Radiation From Japan Reaches West Coast
March 21, 2011 by Special To Personal Liberty
Sources have confirmed that very low levels of radiation have been detected on the United States' west coast. It is believed that the particles are from Japan's Fukushima nuclear power plant, which was severely damaged by the recent tsunami.
According to media reports, public health officials said that the radiation levels are far too low to cause any harm to humans. However, the latest news has prompted some Americans to fear the worst-case scenario and establish their own survival plans.
In a column for The Huffington Post, Dr. Hyla Cass, who worked for the Diablo Canyon Nuclear Power Plant from 1990 to 2002, said that people should be prepared for all possibilities when dealing with nuclear radiation. She suggested that families should have an adequate supply of potassium iodide tablets, which are designed to saturate the thyroid and block absorption of harmful radioactive iodine.
Cass said that a lack of remedies after the Chernobyl nuclear disaster in 1986 led to the diagnosis of thyroid cancer for thousands of Ukrainian children.

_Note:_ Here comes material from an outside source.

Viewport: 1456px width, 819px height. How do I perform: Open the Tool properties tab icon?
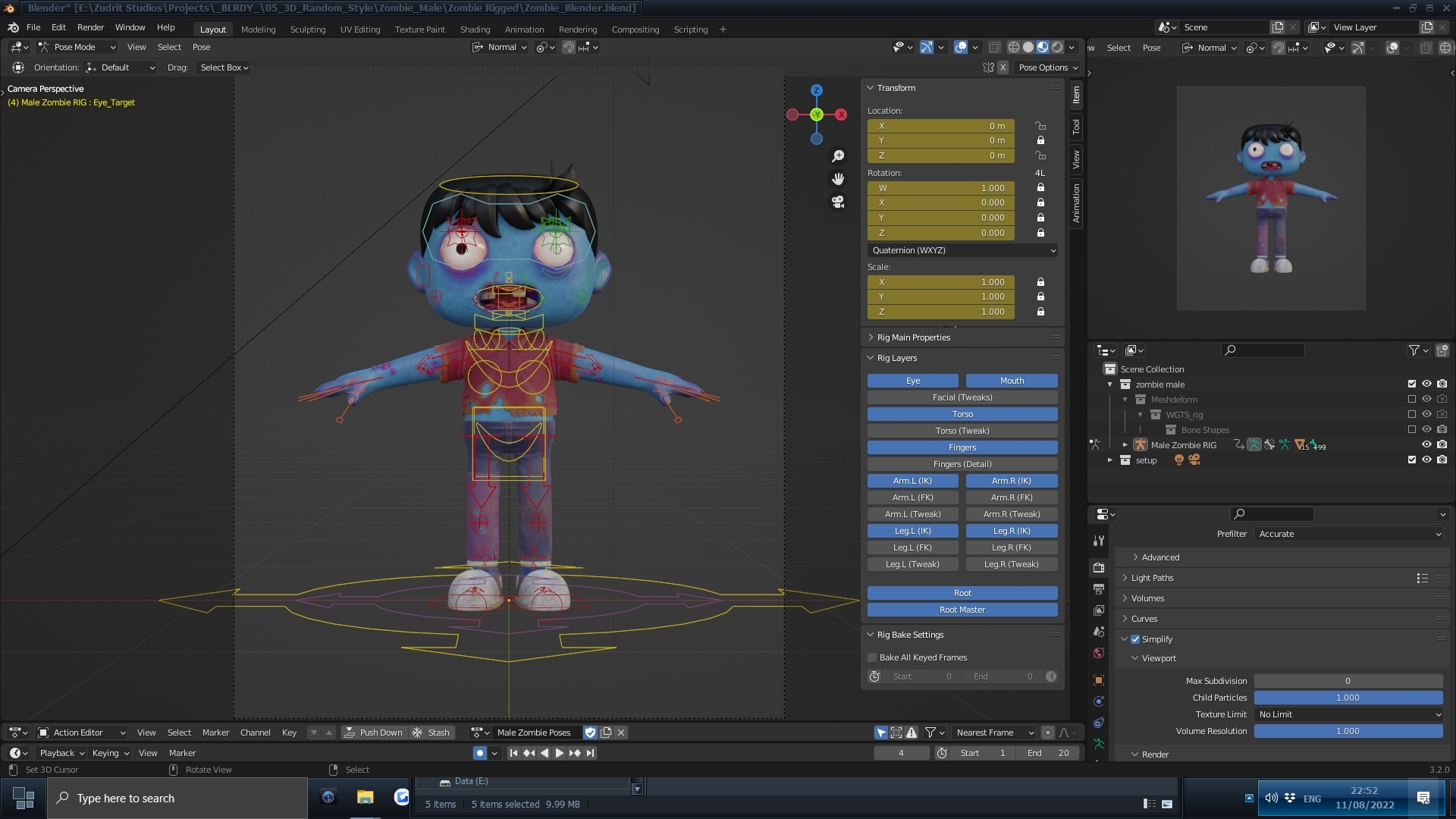tap(1099, 541)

The World Health Organization recommends that adults should take 150 milligrams (mg) of potassium iodide within three hours of radiation exposure, while adolescents between 12 and 18 years old should take either 130 mg or 65 mg depending on their weight. Infants up to 3 years old should take a half of a tablet, which equates to about 32 mg. A baby no older than a month should be given one-quarter of a capsule.
Foods and herbs that are high in antioxidants can also help people reduce the consequences of radiation exposure, according to a report from the Department of Radiation Oncology at the University of Rochester Medical Center.